WORK INSTRUCTION
Under this line are the records; write out word for word the part that begins at the line containing "Click the Imp." and ends at the line containing "Click the Modify", and no more.
----- LISTED ENTRIES
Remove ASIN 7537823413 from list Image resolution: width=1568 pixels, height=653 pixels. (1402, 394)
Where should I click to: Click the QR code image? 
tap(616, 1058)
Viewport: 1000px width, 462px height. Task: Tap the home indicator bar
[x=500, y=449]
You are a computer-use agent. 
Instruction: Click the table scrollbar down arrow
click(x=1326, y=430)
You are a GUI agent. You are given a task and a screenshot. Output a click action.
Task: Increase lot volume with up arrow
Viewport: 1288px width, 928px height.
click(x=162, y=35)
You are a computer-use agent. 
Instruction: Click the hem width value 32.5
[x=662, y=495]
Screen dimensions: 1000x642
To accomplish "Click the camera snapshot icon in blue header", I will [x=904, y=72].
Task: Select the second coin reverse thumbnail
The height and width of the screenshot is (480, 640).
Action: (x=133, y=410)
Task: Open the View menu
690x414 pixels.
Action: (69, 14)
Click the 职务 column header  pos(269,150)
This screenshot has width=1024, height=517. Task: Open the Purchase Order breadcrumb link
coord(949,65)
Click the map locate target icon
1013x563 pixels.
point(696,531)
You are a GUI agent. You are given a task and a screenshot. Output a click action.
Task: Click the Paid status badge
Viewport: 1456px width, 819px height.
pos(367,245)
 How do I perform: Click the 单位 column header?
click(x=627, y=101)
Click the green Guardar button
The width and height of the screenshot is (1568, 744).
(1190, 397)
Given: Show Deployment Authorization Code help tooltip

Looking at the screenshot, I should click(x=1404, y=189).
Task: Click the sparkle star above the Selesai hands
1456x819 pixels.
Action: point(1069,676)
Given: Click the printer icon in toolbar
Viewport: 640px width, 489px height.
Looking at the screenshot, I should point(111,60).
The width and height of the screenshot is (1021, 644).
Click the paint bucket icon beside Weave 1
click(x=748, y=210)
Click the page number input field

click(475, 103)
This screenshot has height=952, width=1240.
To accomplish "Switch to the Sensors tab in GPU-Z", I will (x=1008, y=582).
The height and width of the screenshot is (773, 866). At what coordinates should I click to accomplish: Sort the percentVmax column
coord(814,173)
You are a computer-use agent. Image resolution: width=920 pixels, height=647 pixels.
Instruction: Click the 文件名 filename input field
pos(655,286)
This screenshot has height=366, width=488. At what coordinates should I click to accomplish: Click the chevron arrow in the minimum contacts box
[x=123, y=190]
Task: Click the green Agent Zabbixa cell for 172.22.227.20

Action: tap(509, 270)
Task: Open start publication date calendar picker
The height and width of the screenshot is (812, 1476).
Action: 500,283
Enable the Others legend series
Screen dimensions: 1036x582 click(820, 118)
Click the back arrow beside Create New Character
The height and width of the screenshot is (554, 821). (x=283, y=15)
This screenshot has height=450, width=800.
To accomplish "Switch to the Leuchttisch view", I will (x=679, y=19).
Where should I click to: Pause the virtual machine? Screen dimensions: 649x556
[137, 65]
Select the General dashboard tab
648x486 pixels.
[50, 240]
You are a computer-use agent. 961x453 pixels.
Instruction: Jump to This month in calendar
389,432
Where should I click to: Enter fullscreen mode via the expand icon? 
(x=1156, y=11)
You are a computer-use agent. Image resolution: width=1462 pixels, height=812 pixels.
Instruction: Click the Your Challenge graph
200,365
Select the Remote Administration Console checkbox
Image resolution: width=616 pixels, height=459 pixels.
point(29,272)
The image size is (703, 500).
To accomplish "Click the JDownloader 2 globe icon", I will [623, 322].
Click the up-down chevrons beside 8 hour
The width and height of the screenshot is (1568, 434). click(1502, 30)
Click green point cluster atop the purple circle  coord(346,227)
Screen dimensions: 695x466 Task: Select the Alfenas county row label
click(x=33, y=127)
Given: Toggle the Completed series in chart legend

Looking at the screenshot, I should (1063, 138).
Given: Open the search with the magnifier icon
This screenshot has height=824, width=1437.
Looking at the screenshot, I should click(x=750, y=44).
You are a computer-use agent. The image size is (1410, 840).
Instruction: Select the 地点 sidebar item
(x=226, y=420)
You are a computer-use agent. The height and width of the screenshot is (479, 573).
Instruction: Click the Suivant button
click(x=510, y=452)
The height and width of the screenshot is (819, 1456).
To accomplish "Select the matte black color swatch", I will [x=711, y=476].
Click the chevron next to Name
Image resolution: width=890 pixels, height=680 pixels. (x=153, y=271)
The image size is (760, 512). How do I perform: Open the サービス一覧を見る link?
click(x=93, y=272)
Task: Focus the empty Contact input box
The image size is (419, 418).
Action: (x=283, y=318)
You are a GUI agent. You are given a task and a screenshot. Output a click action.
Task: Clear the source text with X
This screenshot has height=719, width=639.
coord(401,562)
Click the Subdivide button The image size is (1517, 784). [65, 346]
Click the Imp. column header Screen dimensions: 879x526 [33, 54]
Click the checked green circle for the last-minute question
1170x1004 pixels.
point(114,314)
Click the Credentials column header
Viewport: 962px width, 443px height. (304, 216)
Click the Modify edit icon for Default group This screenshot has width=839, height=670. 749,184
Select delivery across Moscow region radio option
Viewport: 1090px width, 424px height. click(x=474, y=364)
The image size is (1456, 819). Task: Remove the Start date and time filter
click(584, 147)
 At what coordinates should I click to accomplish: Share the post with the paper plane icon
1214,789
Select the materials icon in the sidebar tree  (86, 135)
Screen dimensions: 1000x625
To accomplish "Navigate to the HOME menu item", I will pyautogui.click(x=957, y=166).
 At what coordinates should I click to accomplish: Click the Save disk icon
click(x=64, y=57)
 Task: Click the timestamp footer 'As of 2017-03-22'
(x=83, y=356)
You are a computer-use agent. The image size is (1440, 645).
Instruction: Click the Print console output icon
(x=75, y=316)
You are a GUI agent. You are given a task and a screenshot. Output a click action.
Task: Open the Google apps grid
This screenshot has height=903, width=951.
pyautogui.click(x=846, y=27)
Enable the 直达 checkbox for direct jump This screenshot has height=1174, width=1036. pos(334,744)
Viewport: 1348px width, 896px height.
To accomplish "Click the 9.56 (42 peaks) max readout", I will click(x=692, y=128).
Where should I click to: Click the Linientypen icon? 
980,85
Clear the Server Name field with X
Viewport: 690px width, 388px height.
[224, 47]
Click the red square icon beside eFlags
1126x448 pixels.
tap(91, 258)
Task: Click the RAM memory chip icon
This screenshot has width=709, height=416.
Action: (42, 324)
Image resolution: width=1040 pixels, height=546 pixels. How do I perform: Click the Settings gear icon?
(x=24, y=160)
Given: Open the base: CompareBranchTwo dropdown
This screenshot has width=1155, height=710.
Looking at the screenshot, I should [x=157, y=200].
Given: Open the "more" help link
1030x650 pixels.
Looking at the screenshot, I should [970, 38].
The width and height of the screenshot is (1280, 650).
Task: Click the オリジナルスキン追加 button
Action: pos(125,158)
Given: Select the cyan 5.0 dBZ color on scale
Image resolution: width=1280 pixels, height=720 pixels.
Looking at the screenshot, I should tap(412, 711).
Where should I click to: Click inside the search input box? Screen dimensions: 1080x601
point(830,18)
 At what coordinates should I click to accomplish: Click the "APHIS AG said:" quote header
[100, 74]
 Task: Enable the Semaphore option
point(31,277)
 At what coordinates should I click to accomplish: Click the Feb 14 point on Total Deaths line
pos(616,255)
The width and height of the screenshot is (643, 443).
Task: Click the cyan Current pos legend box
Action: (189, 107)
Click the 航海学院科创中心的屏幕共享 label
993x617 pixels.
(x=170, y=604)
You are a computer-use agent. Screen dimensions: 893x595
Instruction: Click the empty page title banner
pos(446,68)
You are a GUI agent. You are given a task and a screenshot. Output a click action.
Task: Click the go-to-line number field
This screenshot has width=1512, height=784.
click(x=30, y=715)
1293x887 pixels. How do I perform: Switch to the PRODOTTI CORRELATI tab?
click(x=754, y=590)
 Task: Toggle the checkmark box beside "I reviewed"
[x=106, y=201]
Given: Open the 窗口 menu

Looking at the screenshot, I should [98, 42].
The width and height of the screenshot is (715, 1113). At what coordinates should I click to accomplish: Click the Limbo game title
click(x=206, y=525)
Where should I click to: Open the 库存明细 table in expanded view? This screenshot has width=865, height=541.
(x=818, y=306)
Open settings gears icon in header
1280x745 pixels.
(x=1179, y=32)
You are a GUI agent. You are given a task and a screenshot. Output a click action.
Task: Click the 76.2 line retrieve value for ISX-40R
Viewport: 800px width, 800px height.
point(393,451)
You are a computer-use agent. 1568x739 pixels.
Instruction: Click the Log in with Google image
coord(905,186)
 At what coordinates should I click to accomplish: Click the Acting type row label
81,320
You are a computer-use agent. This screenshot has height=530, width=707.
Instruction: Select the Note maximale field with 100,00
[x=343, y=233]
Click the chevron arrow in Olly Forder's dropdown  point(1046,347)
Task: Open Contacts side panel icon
----------
OUTPUT OF THE EXERCISE
Click the Imp. column header Screen dimensions: 879x526 [33, 54]
Click the checked green circle for the last-minute question
1170x1004 pixels.
point(114,314)
Click the Credentials column header
Viewport: 962px width, 443px height. (304, 216)
Click the Modify edit icon for Default group This screenshot has width=839, height=670. 749,184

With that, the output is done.